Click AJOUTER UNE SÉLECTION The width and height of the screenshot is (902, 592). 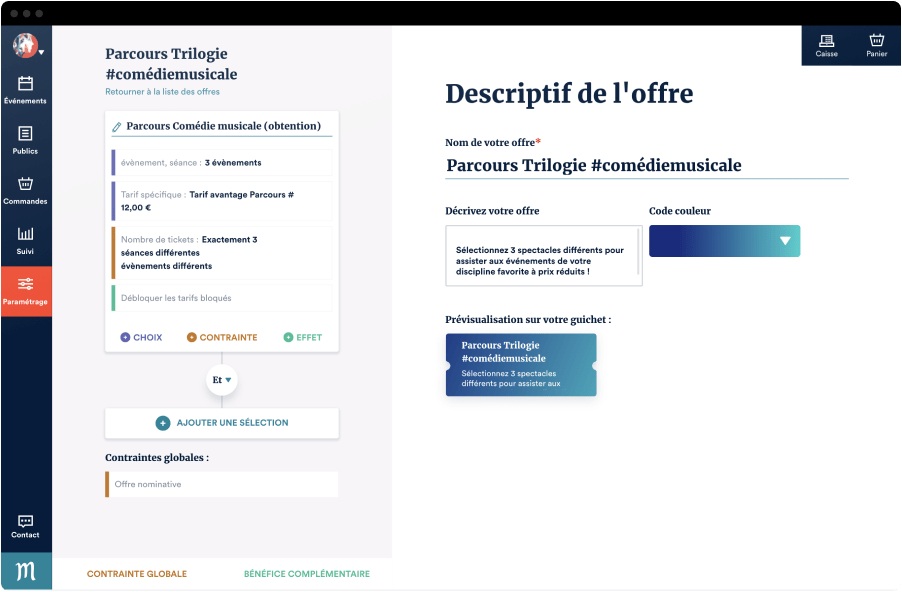coord(221,423)
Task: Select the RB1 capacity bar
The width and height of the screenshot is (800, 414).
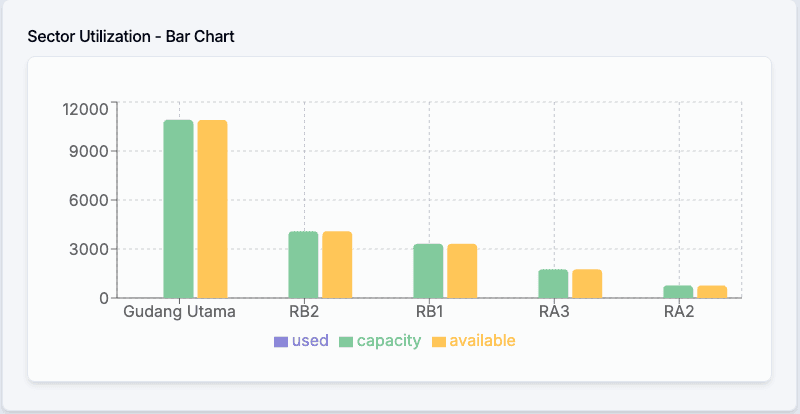Action: pos(429,271)
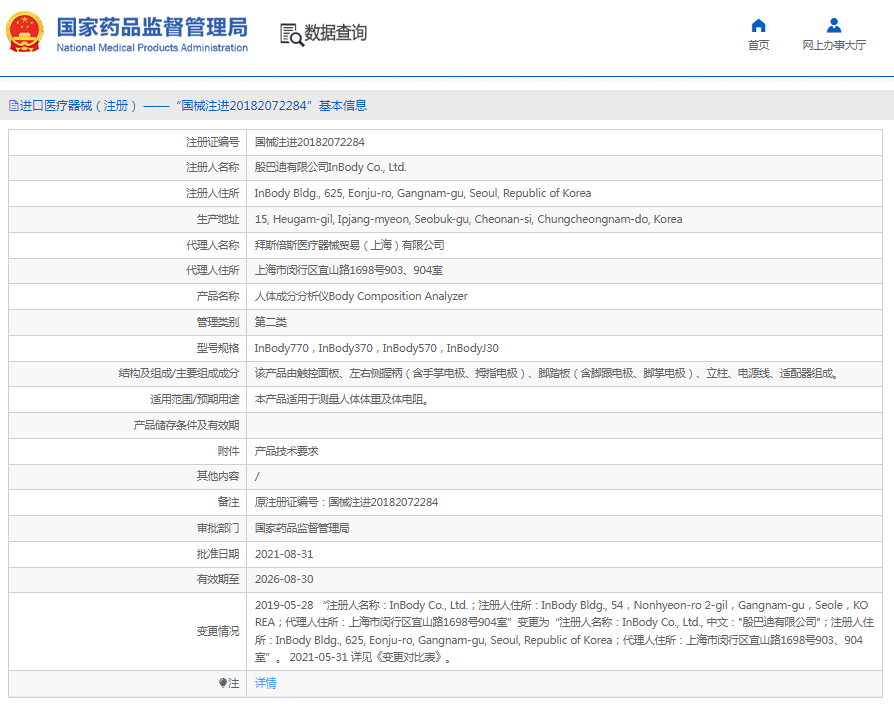Click the model list starting with InBody770
The image size is (894, 706).
point(376,348)
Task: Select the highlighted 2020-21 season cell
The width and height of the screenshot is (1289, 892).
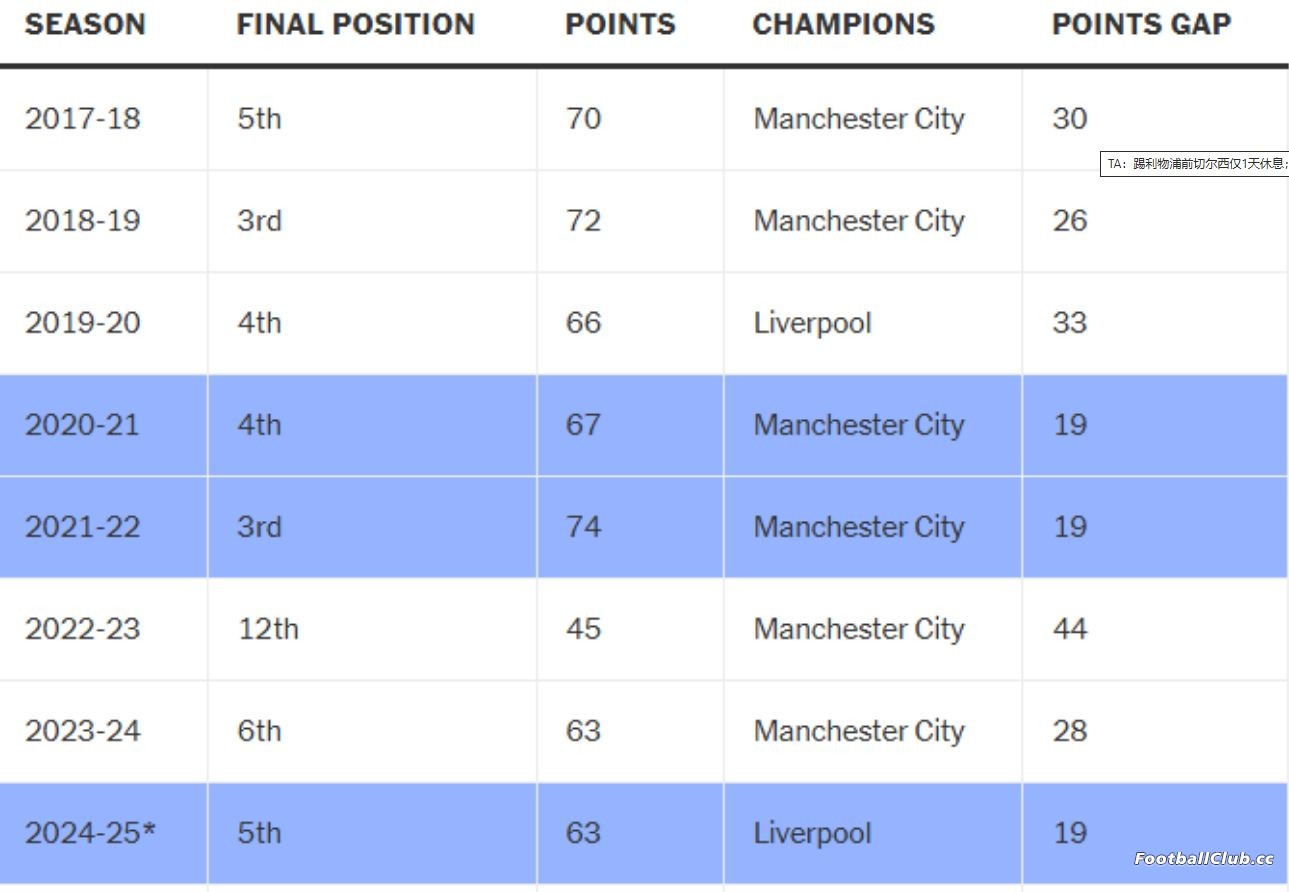Action: coord(103,425)
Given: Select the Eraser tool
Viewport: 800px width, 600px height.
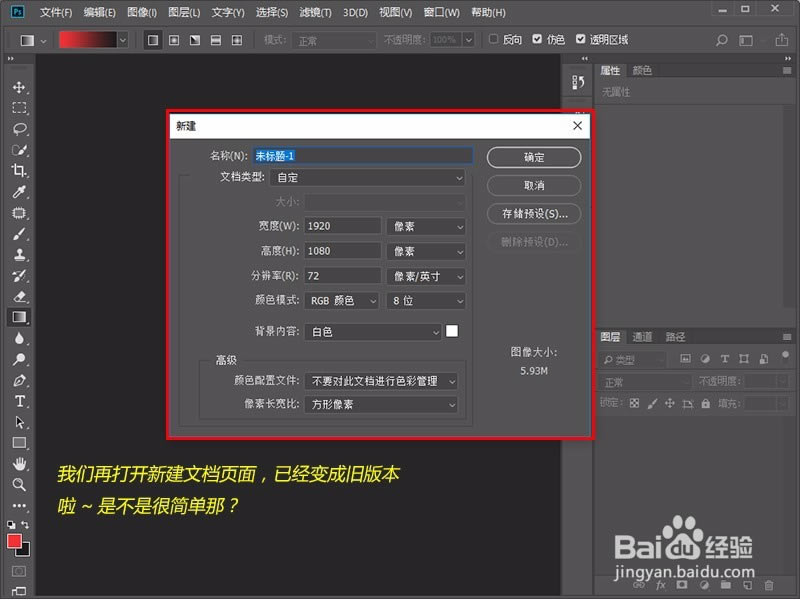Looking at the screenshot, I should click(x=18, y=297).
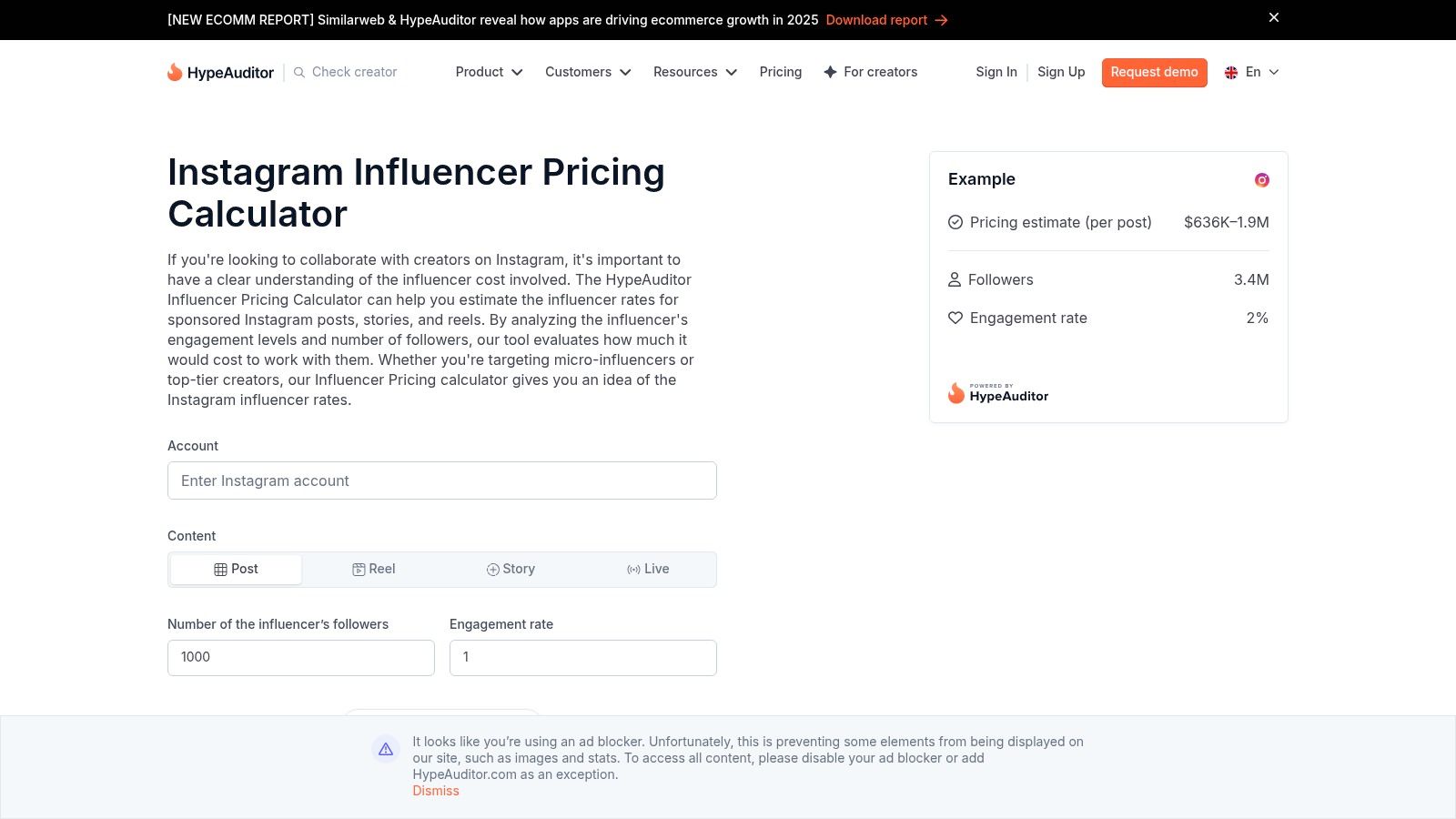1456x819 pixels.
Task: Switch content type to Reel
Action: 373,569
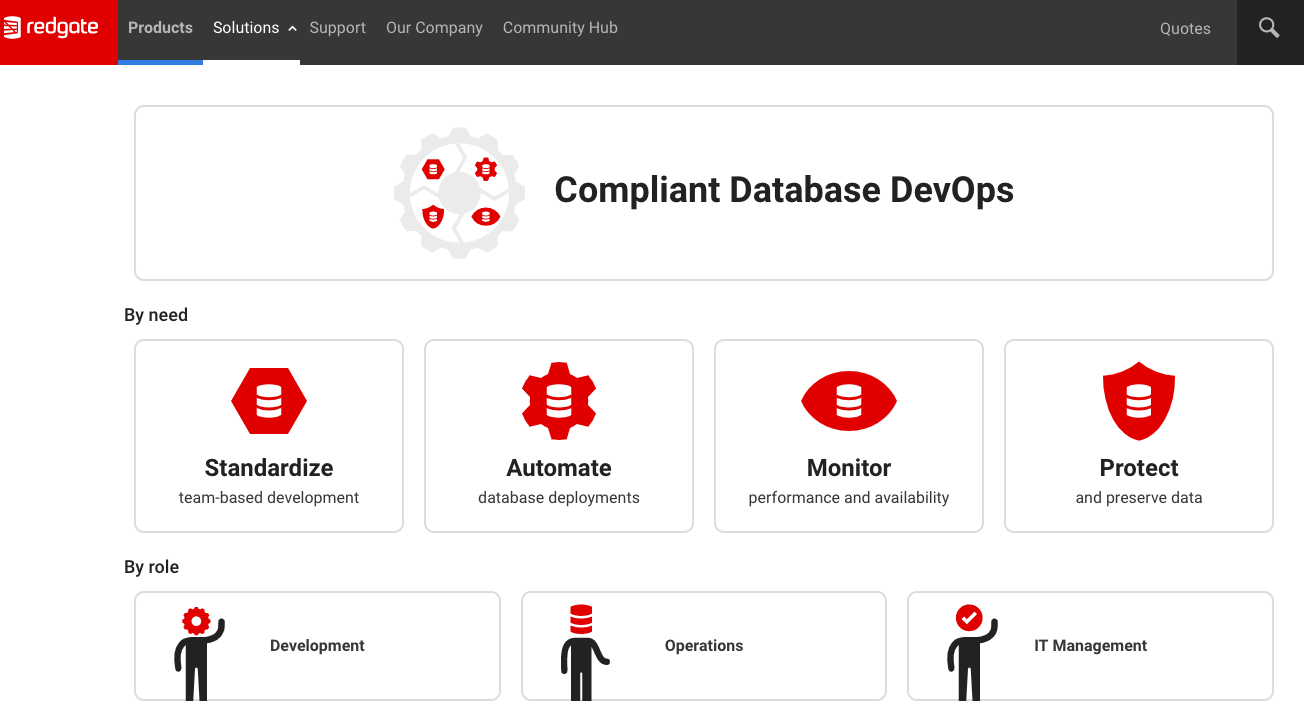
Task: Go to the Our Company page
Action: coord(434,28)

What you will do:
Can the lines from the one with "Given: Select the Eraser tool" to the end of the records above be quoted exactly, both ends included, with every picture omitted?

Reply:
Given: Select the Eraser tool
Viewport: 800px width, 600px height.
Looking at the screenshot, I should click(x=18, y=297).
1456x819 pixels.
Task: Switch content type to Reel
Action: 373,569
Task: Go to the Our Company page
Action: coord(434,28)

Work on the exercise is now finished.